(TASK INPUTS)
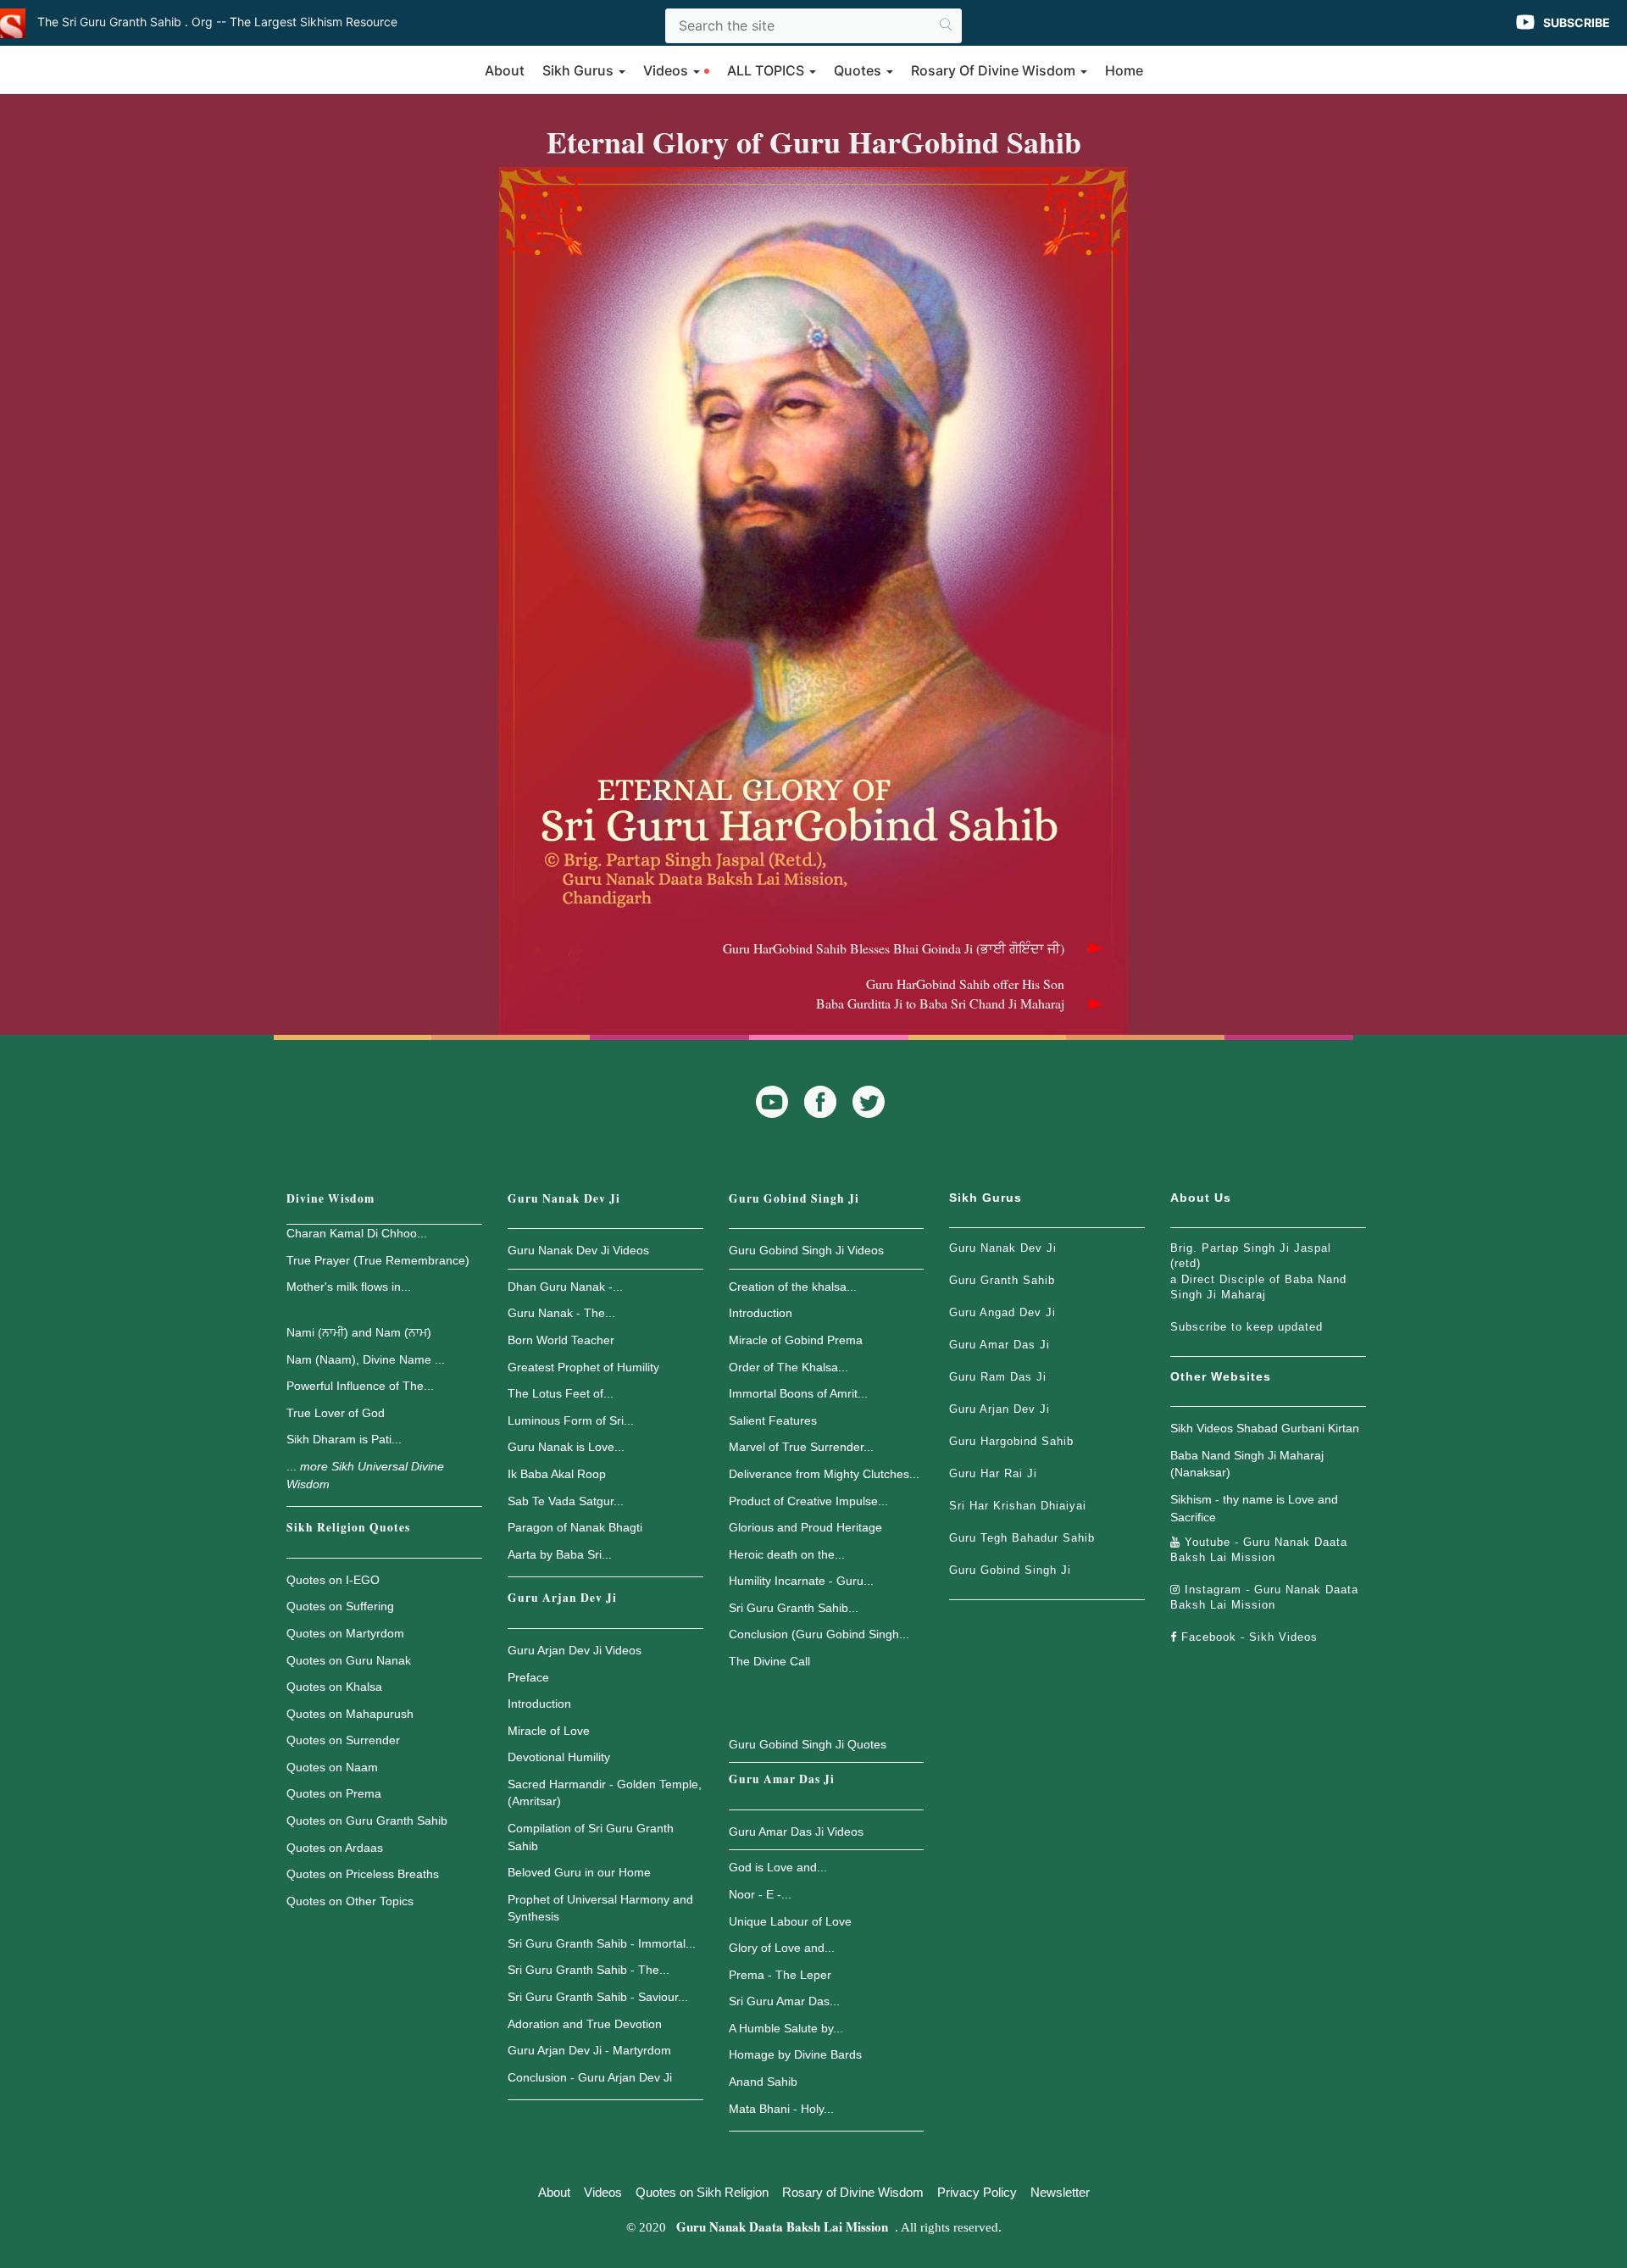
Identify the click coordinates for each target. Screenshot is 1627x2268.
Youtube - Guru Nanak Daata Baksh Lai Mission (1258, 1550)
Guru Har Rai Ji (993, 1473)
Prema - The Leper (780, 1975)
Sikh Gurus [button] (579, 70)
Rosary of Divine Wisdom (853, 2192)
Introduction (539, 1703)
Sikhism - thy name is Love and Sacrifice (1254, 1508)
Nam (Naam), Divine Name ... (365, 1359)
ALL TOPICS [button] (767, 70)
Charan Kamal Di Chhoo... (356, 1233)
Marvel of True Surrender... (801, 1447)
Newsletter (1060, 2192)
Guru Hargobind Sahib (1011, 1441)
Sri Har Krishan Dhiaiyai (1017, 1505)
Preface (528, 1677)
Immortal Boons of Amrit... (798, 1393)
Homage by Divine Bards (795, 2054)
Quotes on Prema (333, 1793)
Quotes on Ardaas (334, 1847)
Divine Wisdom (330, 1198)
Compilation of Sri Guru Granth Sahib (591, 1837)
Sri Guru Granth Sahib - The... (588, 1969)
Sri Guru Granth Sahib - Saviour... (598, 1997)
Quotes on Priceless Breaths (362, 1874)
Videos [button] (667, 70)
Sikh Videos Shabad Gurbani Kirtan (1264, 1428)
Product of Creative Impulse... (808, 1501)
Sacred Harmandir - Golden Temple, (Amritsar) (605, 1793)
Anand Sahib (763, 2081)
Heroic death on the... (787, 1554)
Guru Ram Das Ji (998, 1376)
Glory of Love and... (782, 1947)
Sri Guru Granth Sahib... (793, 1608)
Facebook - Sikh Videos (1247, 1637)
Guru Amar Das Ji (782, 1778)
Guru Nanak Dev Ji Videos (578, 1250)
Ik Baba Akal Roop (557, 1474)
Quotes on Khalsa (334, 1686)
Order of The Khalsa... (788, 1367)
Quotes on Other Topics (350, 1901)
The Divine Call (769, 1661)
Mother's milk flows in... (348, 1286)
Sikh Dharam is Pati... (344, 1439)
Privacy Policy (977, 2192)
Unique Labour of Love (790, 1921)
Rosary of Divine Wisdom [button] (995, 70)
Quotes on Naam (332, 1767)
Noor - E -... (760, 1894)
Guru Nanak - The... (561, 1313)
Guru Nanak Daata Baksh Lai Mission (782, 2226)
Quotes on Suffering (340, 1606)
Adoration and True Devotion (585, 2024)
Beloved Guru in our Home (579, 1872)
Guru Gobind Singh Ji (794, 1198)
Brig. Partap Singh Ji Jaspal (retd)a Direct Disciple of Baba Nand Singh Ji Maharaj (1258, 1271)
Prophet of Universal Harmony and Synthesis (600, 1908)
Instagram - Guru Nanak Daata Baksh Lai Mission (1264, 1597)
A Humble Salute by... (786, 2028)
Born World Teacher (561, 1340)
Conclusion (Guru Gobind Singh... (819, 1634)
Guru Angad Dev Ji (1002, 1312)
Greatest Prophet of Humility (583, 1367)
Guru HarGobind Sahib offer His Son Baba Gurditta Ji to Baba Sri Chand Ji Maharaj (940, 993)
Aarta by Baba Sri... (560, 1554)
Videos (603, 2192)
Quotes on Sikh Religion (702, 2192)
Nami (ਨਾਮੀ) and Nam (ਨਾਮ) (358, 1332)
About (505, 70)
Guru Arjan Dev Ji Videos (574, 1650)
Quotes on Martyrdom (345, 1633)
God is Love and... (778, 1867)
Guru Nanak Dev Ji (564, 1198)
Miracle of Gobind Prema (796, 1340)
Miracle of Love (549, 1730)
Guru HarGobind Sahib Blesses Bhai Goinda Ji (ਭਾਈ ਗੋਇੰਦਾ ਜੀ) (893, 948)
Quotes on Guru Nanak (348, 1660)
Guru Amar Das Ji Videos (796, 1831)
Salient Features (773, 1420)
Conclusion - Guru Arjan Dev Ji (590, 2077)
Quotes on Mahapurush (350, 1713)
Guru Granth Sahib (1002, 1280)
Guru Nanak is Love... (566, 1447)
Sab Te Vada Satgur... (566, 1501)
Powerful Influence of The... (360, 1385)
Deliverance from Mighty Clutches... (824, 1474)
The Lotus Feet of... (561, 1393)
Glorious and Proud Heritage (805, 1527)
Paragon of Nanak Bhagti (575, 1527)
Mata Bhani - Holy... (781, 2108)
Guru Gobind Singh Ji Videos (806, 1250)
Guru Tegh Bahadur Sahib (1022, 1537)
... (365, 1475)
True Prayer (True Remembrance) (377, 1260)
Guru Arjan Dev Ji (562, 1597)
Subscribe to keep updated (1246, 1326)
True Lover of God (335, 1413)
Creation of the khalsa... (793, 1286)
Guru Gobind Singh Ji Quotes (807, 1744)
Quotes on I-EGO (333, 1580)
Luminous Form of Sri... (571, 1420)
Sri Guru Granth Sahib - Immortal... (602, 1943)
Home (1124, 70)
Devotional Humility (559, 1757)
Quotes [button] (859, 70)
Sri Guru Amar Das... (784, 2001)
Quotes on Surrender (343, 1740)
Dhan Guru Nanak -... (565, 1286)
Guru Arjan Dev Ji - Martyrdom (589, 2050)
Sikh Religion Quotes (348, 1527)
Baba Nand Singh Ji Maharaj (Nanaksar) (1247, 1464)
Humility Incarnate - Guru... (801, 1580)
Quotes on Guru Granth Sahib (366, 1820)
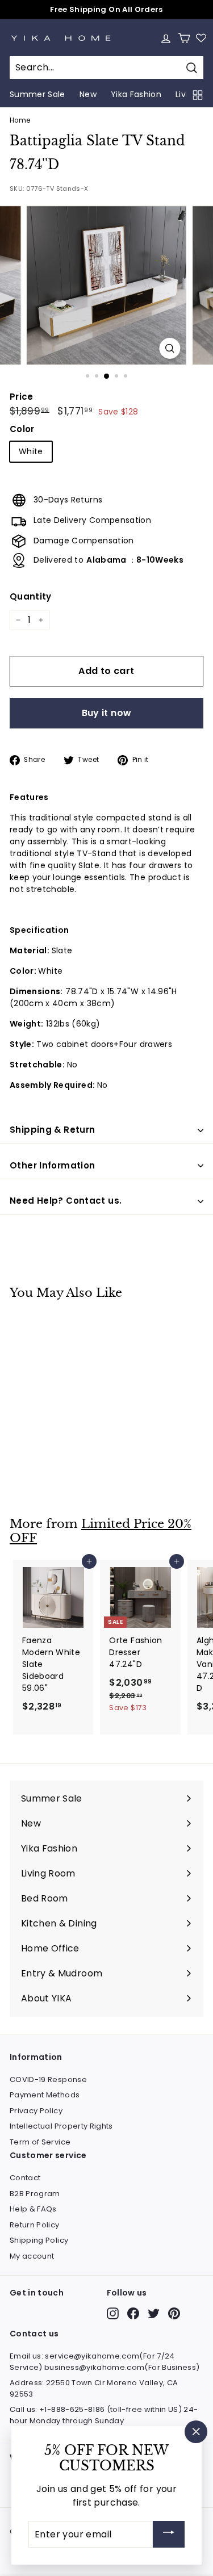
(End TASK INPUTS)
● **TASK GOAL**
With the line holding "Quotes on Sikh Religion (702, 2192)" as the first and the line holding "Glorious and Proud Heritage (805, 1527)" as the last, set down that range of the entries above exactly, and nothing else.

● **FINISHED TASK**
Quotes on Sikh Religion (702, 2192)
Nami (ਨਾਮੀ) and Nam (ਨਾਮ) (358, 1332)
About (505, 70)
Guru Arjan Dev Ji Videos (574, 1650)
Quotes on Martyrdom (345, 1633)
God is Love and... (778, 1867)
Guru Nanak Dev Ji (564, 1198)
Miracle of Gobind Prema (796, 1340)
Miracle of Love (549, 1730)
Guru HarGobind Sahib Blesses Bhai Goinda Ji (ਭਾਈ ਗੋਇੰਦਾ ਜੀ) (893, 948)
Quotes on Guru Nanak (348, 1660)
Guru Amar Das Ji Videos (796, 1831)
Salient Features (773, 1420)
Conclusion - Guru Arjan Dev Ji (590, 2077)
Quotes on Mahapurush (350, 1713)
Guru Granth Sahib (1002, 1280)
Guru Nanak is Love... (566, 1447)
Sab Te Vada Satgur... (566, 1501)
Powerful Influence of The... (360, 1385)
Deliverance from Mighty Clutches... (824, 1474)
The Lotus Feet of... (561, 1393)
Glorious and Proud Heritage (805, 1527)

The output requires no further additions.